At eleven-thirty my cell phone rang.
She said, “You still out there?”
“You bet.”
“I just had a thought. You know how Teru thinks the guys who attacked me were the same ones who tried to kill you? Maybe they were also the ones who did the home invasion. Maybe it was me they were after, not the congressman or Doña Elena. You know, I spend the night here sometimes. Maybe there was a mix-up. If you catch them trying to get to me again, you might be able to prove a connection with the home invasion and clear yourself.”
“Maybe so.”
“You already thought of this?”
“Something like it crossed my mind.”
“Well, good. I’m glad you’re getting something out of this too. Why don’t you go for lunch? I’d bring out some food, but Doña Elena might notice, and it’s probably not a good idea for her to know you’re hanging around out there.”
“That’s true.”
“Go ahead. I promise not to leave, and they’ve really beefed up the security in here. I’ll be okay.”
“Lunch is for wimps.”
“Isn’t that from a movie?”
“Gordon Gekko. From last night, remember?”

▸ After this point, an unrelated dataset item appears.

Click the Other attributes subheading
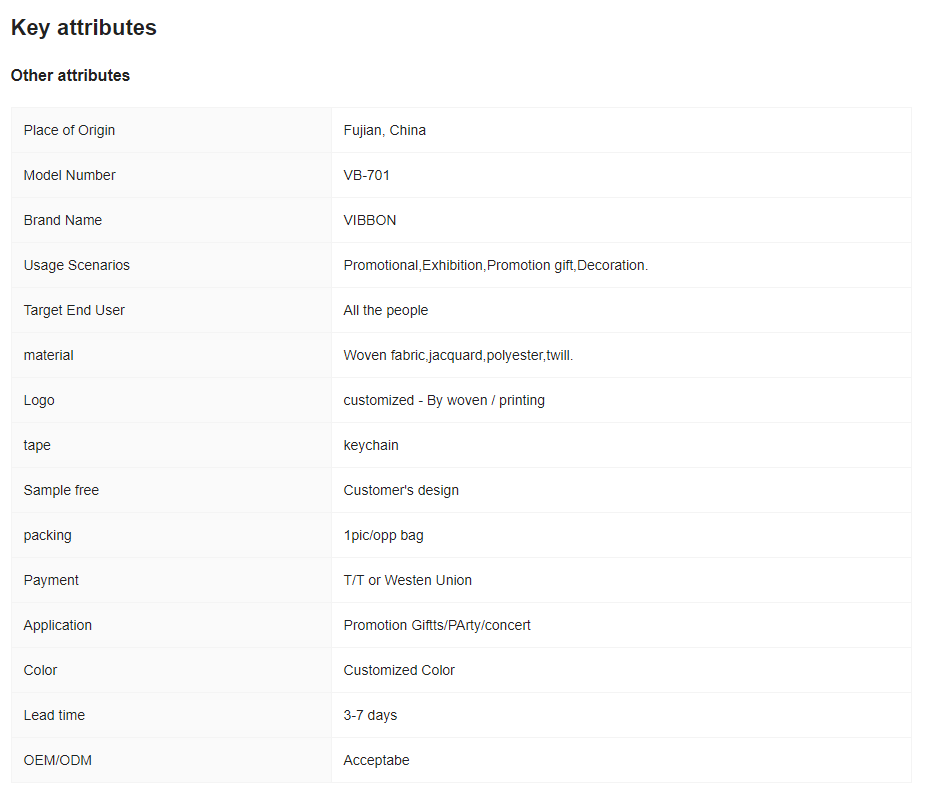This screenshot has width=933, height=788. point(70,75)
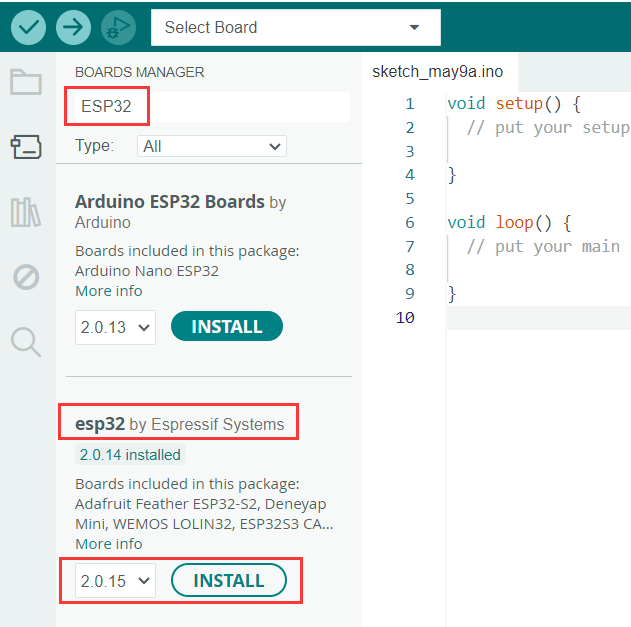Click the Verify checkmark icon
Viewport: 631px width, 627px height.
click(x=28, y=27)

“I fell asleep, remember?”
“How could I forget the deafening snores?”
“Liar. Go eat something.”
“You’ll stay put?”
“I promise.”
There were no restaurants along Benedict Canyon, or any other kind of business as far as I could tell, so I drove all the way back down to Sunset and parked at the Beverly Hills Hotel. I stood around staring at the big banana leaves on the wallpaper at the Fountain Coffee Room while they put together half a tuna sandwich and a cup of tomato soup to go. It cost twenty-eight fifty, plus ten bucks for the valet, but that included a bottle of water and a sprig of parsley, so for Beverly Hills, it was a bargain.
I drove back up the canyon to Wallingford. When I had resumed my stakeout under the live oak tree, I called her and said, “You still in there?”
“I am. You back out there?”
“I am.”
“So everything is fine.”
“Don’t kid yourself.”
During the afternoon, I spotted two new kinds of birds: a woodpecker and a couple of blue jays. Three vehicles drove by. A Bentley exactly like the one I was sitting in, a grocery delivery van, and a truck with a landscaping company name painted on the door. Not much traffic in the middle of the afternoon on Wallingford Drive.
I placed a call on my cell phone. Simon answered after the second ring.
I said, “Simon, my good man, I am a trained investigator. Although you have refused to admit your former association with Her Majesty’s Diplomatic Service, based on how you handled yourself when Fidel Castro tried to run us down, not to mention certain other clues, I suspect you have some experience in providing security.”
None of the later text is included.